Eggs, called nits, are oval and glued to individual hair strands close to the scalp. Fresh, viable nits are yellowish or tan and sit within a quarter inch of the scalp surface. After hatching, the empty casings turn white or clear, which is why they’re so easily confused with dandruff. The key difference: dandruff flakes slide off the hair easily when you brush them. Nits are cemented in place and resist flicking or pulling. If you tug on a white speck and it stays put, it’s likely a nit.
Active Infestation vs. Old Nits
Finding nits doesn’t automatically mean someone needs treatment. The critical measurement is how far the nit sits from the scalp. Eggs that are within a quarter inch of the scalp may still be viable or recently laid, suggesting an active infestation. Nits found farther than a quarter inch from the base of the hair are almost always already hatched, dead, or empty casings left behind from a previous infestation.
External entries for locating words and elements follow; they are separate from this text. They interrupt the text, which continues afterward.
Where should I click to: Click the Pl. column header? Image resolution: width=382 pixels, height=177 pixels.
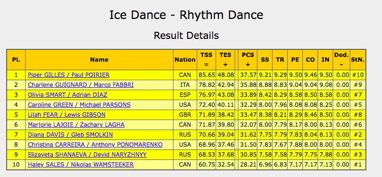point(16,60)
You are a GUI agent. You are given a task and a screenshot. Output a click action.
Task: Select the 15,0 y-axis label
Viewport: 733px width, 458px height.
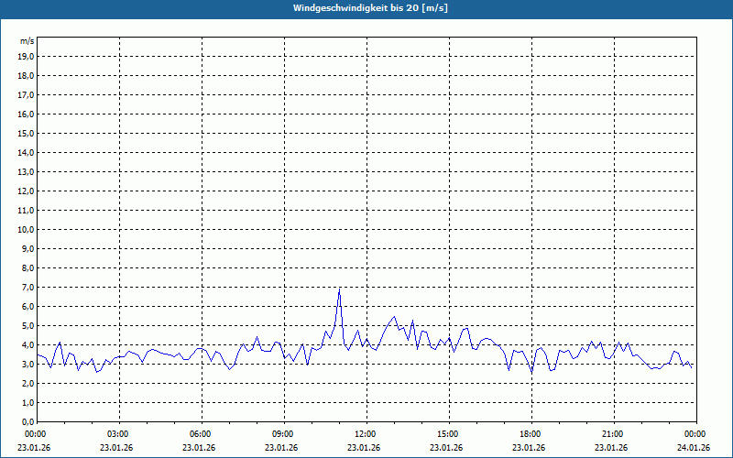tap(27, 133)
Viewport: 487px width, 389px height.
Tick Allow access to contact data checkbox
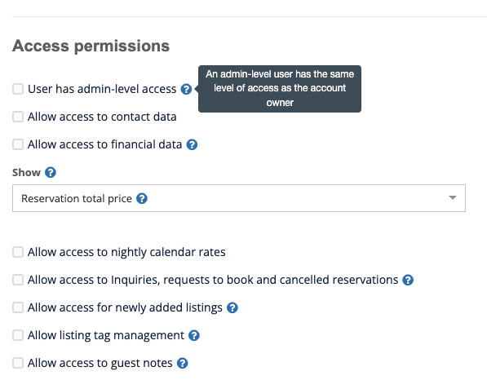[18, 117]
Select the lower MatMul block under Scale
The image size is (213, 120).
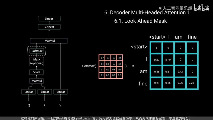tap(37, 81)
This distinction matters because hair grows, carrying old nits along with it. A child who was successfully treated weeks ago may still have visible nits further down the hair shaft. Those don’t require retreatment. The American Academy of Pediatrics considers observation of a live, crawling louse the gold standard for diagnosis. If the only evidence is nits more than a quarter inch from the scalp and no live lice turn up on wet combing, the infestation is probably over.
If you want to examine a nit more closely, a viable egg develops a small dark spot (sometimes called an “eyespot”) a few days after being laid. You’ll need a magnifying glass to see it, but its presence confirms the egg is alive and developing.
How Fast Lice Multiply
Understanding the lice lifecycle helps explain why early detection matters. A female louse lays eggs that hatch in about six to nine days. The newly hatched nymph then goes through three molts over roughly seven days before reaching adulthood and becoming capable of laying its own eggs. That means a single unnoticed louse can start a growing population within two weeks, and a delayed diagnosis of four to six weeks (while you wait for itching to appear) gives the colony plenty of time to establish itself.
Checking the Whole Household
If you find live lice or viable nits on one person, check every member of the household. The CDC recommends examining all household contacts every two to three days. Only people with live crawling lice or nits within a quarter inch of the scalp need treatment. You don’t need to treat someone preemptively just because they share a home with an affected person.
Head-to-head contact is the primary way lice spread, so focus your screening on anyone who has had close physical contact: siblings who share a bed, a parent who cuddles with an affected child, or close friends. Lice don’t jump or fly, and transmission through shared hats or brushes, while possible, is far less common than direct hair-to-hair contact.
Dandruff, Hair Casts, and Other Lookalikes
Several things can mimic a lice infestation at first glance. Dandruff appears as white flakes scattered across the scalp but brushes off easily. Hair casts are thin, tube-shaped sheaths of dead skin that slide freely along the hair shaft when pulled. Sand, hairspray residue, and dried gel can also leave white specks that alarm parents during a head check.
The simplest test is the finger pinch. Grip the suspected speck between two fingers and try to slide it along the hair. If it moves easily, it’s not a nit. If it’s firmly attached and requires real effort (or a fine-toothed comb) to dislodge, treat it as a nit and continue your examination more carefully. When in doubt, a pharmacist or school nurse can often confirm what you’re seeing in minutes.